EXCERPTED TEXT START

# Good Sci-Fi?



## HappinessIs (Jan 16, 2014)

Hi fellow writers, I'm taking a break from research (filling out my novel, accuracy) and have turned my focus toward a first attempt at a post-apocolyptic story (NOT about zombies.) Just finished "The Rain" by Joseph Turkot and enjoyed it immensely. He's the author that recommended I join this forum. Are there any other stories about The End that you would recommend? Reading the genre provides inspiration, as this is something new for me. Thanks for your feedback.


----------



## CraigInOregon (Aug 6, 2010)

There are tons of post-apocalyptic fiction, much of it good. Depends on why you enjoy, as it's a rather broad category.

Examples:
The Hunger Games by Suzanne Collins
Shatter Me by Tehereh Mafi
The Mad Max films
The Stand by Stephen King
The McCall Initiative series by Lisa Nowak

On television, even something as lightweight as NBC's Revolution fits the category.

You'd do well to be a bit more well-read in the category before jumping in with both feet yourself, so that you're at least aware of some of the conventions and expectations of the genre.


----------



## dkgould (Feb 18, 2013)

I know you'll get a ton of responses, but I have to plug my favorites.  For non-zombie indie apocalypse Morgan Nyberg's Since Tomorrow is one of my favorites.  It's extremely stark and realistic.

EXCERPTED TEXT END
INFORMATION SHOWN START

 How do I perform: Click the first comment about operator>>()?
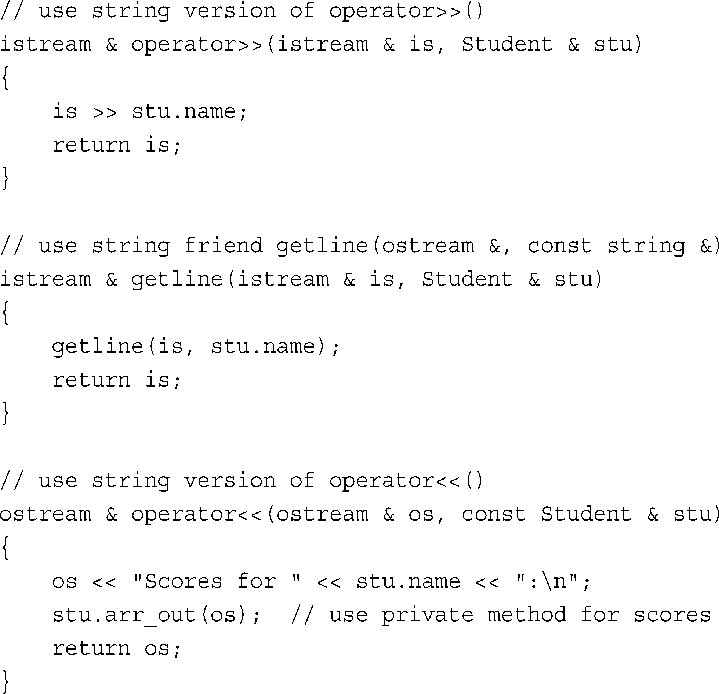pos(242,11)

INFORMATION SHOWN END

▶ [ASSIGNMENT]: Summarize the thread on post-apocalyptic fiction in two sentences. The lines here were taken from a different source than the thread.

▶ [EXPECTED ANSWER]: HappinessIs, pausing research on a novel to attempt a first post-apocalyptic story that is not about zombies, asks for recommended stories about The End. CraigInOregon lists examples such as The Hunger Games and The Stand and advises reading more in the genre before starting, and dkgould recommends Morgan Nyberg's Since Tomorrow as extremely stark and realistic.